── MATERIAL FOR THIS EXERCISE
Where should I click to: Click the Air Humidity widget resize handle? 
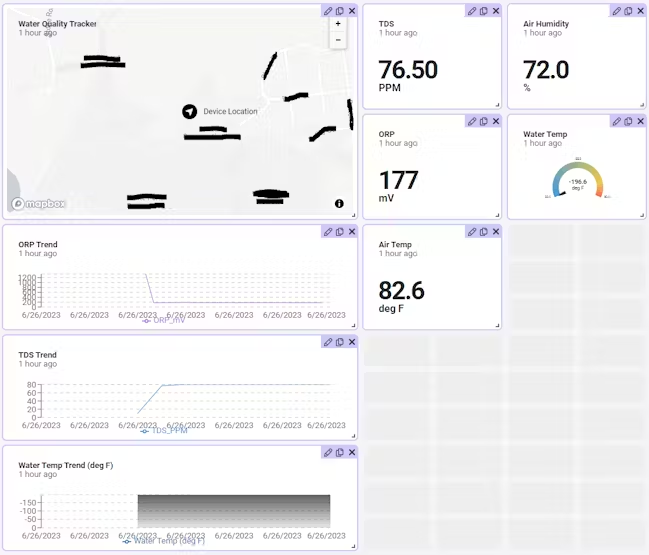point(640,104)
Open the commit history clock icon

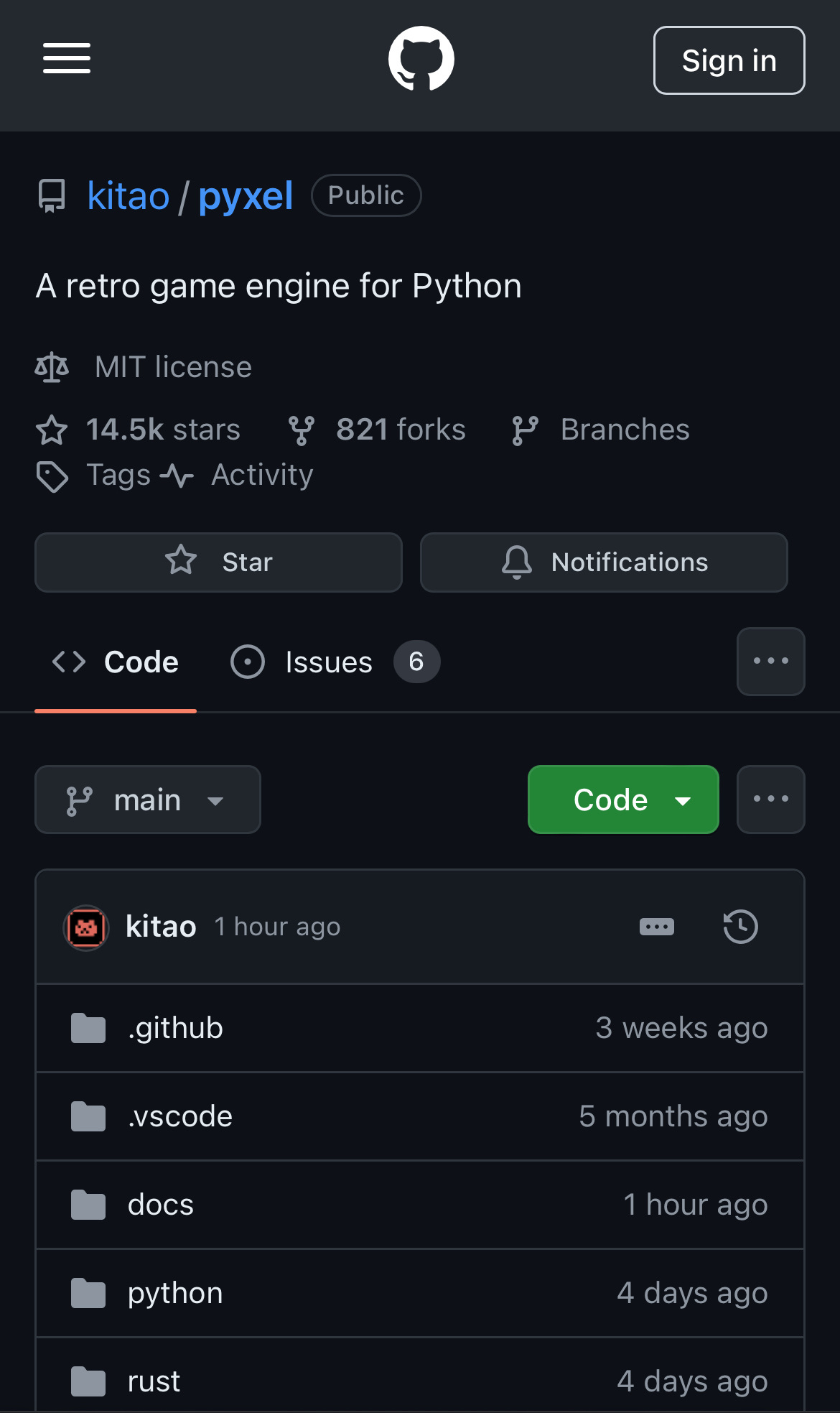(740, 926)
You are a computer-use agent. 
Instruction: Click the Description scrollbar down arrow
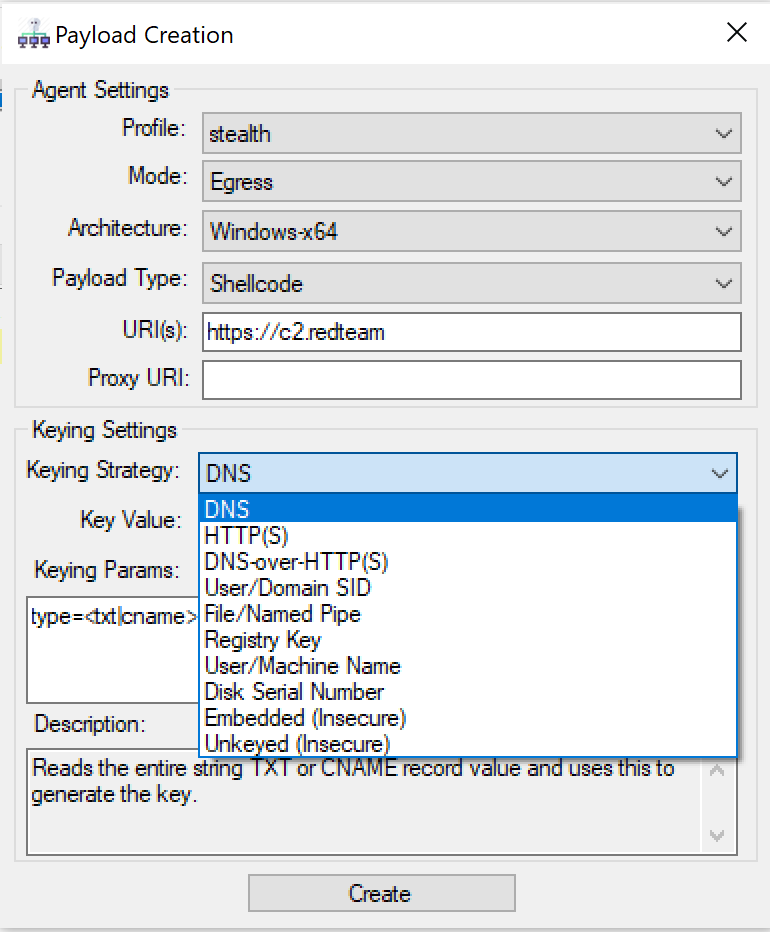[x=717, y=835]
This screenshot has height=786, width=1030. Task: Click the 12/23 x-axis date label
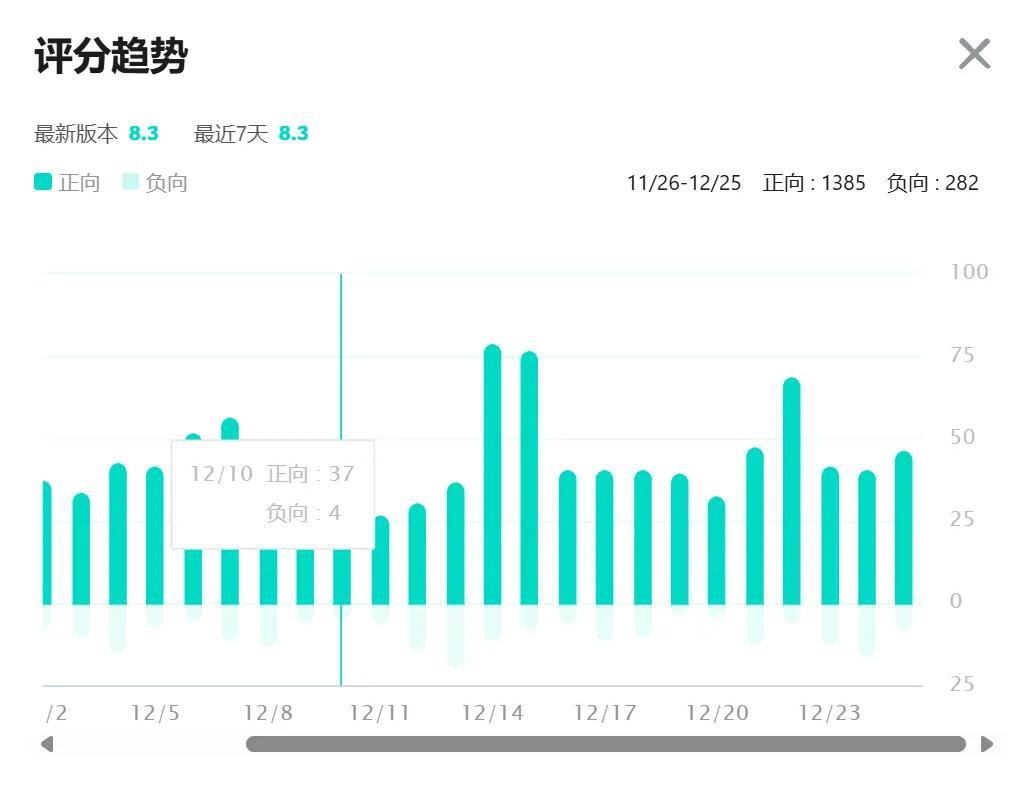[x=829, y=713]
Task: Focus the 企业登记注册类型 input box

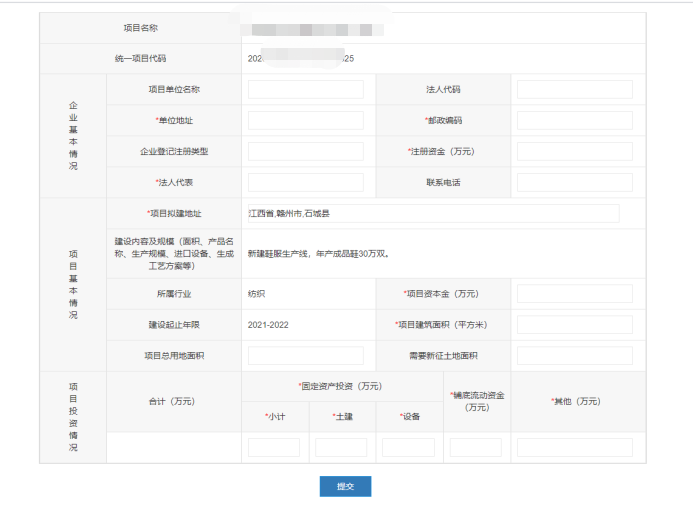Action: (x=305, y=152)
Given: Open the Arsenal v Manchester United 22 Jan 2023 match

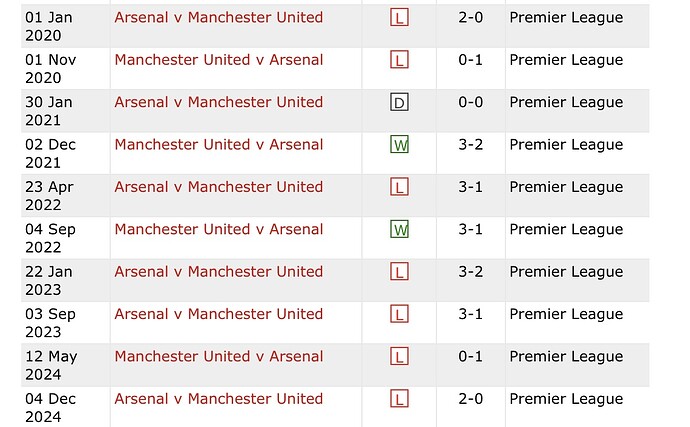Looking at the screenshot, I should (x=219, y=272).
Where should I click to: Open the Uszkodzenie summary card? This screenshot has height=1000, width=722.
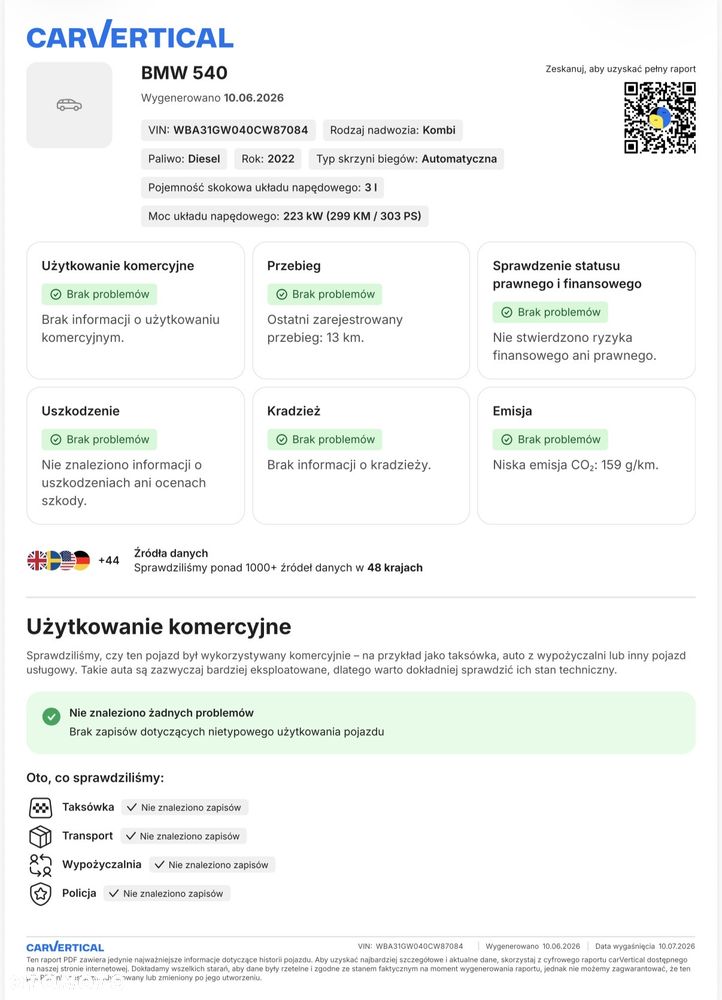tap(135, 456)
────
#### INSTRUCTION
Repeat word for word the data from the line containing "Given: Open the" through the last line, including both ends. Leave the pictures out.

#### WORKED ANSWER
Given: Open the Arsenal v Manchester United 22 Jan 2023 match

Looking at the screenshot, I should (x=219, y=272).
Where should I click to: Open the Uszkodzenie summary card? This screenshot has height=1000, width=722.
tap(135, 456)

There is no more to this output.